Lastly, the newly codified regulations on “In Lieu of Services” (ILOS) offer states an alternative pathway for using Medicaid to address HRSN. Moving forward, more states may begin to pursue providing HRSN supports through ILOS rather than through the time-limited and more arduous section 1115 demonstration project process. Providing HRSN services through Medicaid is not a comprehensive nor stand-alone fix to the unmet social needs of low-income pregnant and postpartum individuals or their children. However, states’ pursuit of section 1115 demonstrations to cover HRSN services signifies positive, important progress in recognizing and addressing the many factors that contribute to families’ success.

Acknowledgments: The authors would like to thank Elisabeth Wright Burak and Hannah Green for their significant contributions to conceptualizing and finalizing this report. The authors would also like to thank Joan Alker, Leo Cuello, Anne Dwyer, and Catherine Hope for their review and helpful feedback.

Appendix


Endnotes

1 In October 2018, the Trump Administration approved Massachusetts's “Flexible Services Program” protocol and North Carolina’s “Medicaid Reform Demonstration” which allowed both states to provide more direct housing and nutrition supports to certain high-risk populations. See the MassHealth “Flexible Services Protocol” Approval, available here and the North Carolina 1115 demonstration approval, available here.

2 With focus nationally and in states on “maternal” health, this paper uses the term “mother” to distinguish covered individuals following their pregnancy. We aim to use more inclusive terms when able in recognition that not all individuals who become pregnant and give birth identify as women. Georgetown CCF also uses the term “women” when referencing statute, regulations, research, or other data sources that use the term “women” to define or count people who are pregnant or give birth.

3 States submit applications for section 1115 demonstrations to CMS for approval, which must include a research hypothesis the state plans to test and a proposed evaluation. Applications are considered “pending” until CMS takes action to approve or deny a proposal.

4 In addition to the services outlined in Table 1, states may provide other pre-tenancy and tenancy sustaining supports. Pre-tenancy services are defined as services that assist individuals with locating and obtaining housing options, and providing education about their tenancy rights and responsibilities. Tenancy sustaining services include connecting individuals with social services or services that can assist in applications to obtain sources of income, assisting with lease and housing subsidy renewals, and directing individuals to legal assistance as needed. States like Massachusetts and Hawaii were previously authorized to provide these services, which are still largely included in the states’ approved demonstrations or pending proposals.

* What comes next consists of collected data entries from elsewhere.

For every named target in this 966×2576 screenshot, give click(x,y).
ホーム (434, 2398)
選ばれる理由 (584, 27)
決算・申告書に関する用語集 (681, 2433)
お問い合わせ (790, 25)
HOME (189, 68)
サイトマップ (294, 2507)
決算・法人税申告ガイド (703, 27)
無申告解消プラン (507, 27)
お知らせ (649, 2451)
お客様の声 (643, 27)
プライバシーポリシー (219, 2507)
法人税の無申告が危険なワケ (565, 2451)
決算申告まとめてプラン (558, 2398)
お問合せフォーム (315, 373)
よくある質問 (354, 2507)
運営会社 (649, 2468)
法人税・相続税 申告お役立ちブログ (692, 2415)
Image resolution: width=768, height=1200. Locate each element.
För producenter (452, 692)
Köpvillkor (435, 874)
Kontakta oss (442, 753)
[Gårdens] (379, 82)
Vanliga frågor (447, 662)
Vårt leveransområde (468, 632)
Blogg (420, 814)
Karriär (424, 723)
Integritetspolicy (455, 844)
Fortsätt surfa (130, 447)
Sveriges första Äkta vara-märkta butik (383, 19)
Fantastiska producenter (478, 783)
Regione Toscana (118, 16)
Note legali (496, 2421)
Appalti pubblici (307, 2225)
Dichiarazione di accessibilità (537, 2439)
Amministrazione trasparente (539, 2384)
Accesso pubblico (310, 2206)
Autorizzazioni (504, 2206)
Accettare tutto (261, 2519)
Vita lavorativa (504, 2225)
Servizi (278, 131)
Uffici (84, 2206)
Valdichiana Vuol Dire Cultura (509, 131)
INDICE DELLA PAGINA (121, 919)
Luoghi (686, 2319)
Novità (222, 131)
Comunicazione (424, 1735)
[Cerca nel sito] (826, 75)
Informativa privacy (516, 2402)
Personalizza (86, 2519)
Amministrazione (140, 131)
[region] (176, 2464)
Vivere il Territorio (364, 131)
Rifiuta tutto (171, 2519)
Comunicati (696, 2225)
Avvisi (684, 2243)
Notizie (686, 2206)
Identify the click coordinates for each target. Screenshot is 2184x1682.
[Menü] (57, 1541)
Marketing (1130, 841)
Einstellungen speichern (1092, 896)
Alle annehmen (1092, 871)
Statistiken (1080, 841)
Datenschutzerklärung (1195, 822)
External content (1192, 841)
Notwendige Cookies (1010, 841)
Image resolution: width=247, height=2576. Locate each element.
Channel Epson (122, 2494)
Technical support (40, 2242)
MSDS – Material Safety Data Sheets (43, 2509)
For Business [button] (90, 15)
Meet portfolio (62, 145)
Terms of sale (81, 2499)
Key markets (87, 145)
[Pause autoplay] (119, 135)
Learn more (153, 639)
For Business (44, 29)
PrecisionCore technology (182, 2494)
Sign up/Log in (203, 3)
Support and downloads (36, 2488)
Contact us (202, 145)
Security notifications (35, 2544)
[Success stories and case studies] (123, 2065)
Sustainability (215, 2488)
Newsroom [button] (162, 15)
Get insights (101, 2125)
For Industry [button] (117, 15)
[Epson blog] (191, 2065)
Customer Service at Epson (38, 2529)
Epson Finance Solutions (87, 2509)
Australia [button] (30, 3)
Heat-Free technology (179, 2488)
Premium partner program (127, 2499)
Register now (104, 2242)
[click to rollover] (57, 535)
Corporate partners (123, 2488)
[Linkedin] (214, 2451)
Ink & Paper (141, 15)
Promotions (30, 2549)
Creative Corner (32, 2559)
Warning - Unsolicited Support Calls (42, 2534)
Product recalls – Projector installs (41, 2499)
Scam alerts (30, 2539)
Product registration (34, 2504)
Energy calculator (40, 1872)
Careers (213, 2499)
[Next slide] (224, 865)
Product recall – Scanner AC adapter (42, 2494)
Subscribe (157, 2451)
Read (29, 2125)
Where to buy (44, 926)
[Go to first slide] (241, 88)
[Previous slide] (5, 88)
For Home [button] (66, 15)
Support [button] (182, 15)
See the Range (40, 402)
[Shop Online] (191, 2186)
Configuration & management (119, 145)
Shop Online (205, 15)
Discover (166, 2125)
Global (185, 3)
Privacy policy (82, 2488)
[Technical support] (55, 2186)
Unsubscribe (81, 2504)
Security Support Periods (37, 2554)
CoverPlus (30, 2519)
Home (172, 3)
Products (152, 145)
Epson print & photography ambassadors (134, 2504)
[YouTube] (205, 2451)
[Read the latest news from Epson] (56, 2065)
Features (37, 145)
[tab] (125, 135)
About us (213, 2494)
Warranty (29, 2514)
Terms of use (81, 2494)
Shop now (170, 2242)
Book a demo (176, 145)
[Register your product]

5 CMS guidance defines “room” as “hotel or shelter-type expenses including all property related costs” and defies “board” as “three meals a day or other full nutritional regimen.” With its recent 1115 amendment approval in Massachusetts, CMS has broadened the definition of allowable “room and board” to include certain short-term post transition temporary housing.

6 Cooking supplies are only allowed when not available to an individual through other programs.

7 In North Carolina, transportation needs must be documented in an individual’s care plan in order to receive services.

8 Any exceptions for children under age three to receive diapers are when determined to be medically necessary. Full details can be found here.

9 Once CMS approves such infrastructure funding, states must seek subsequent CMS approval on a protocol document detailing use of funds and the providers eligible to receive funding (additional oversight and data on the infrastructure funding is required in other demonstration documents like the evaluation of the demonstration).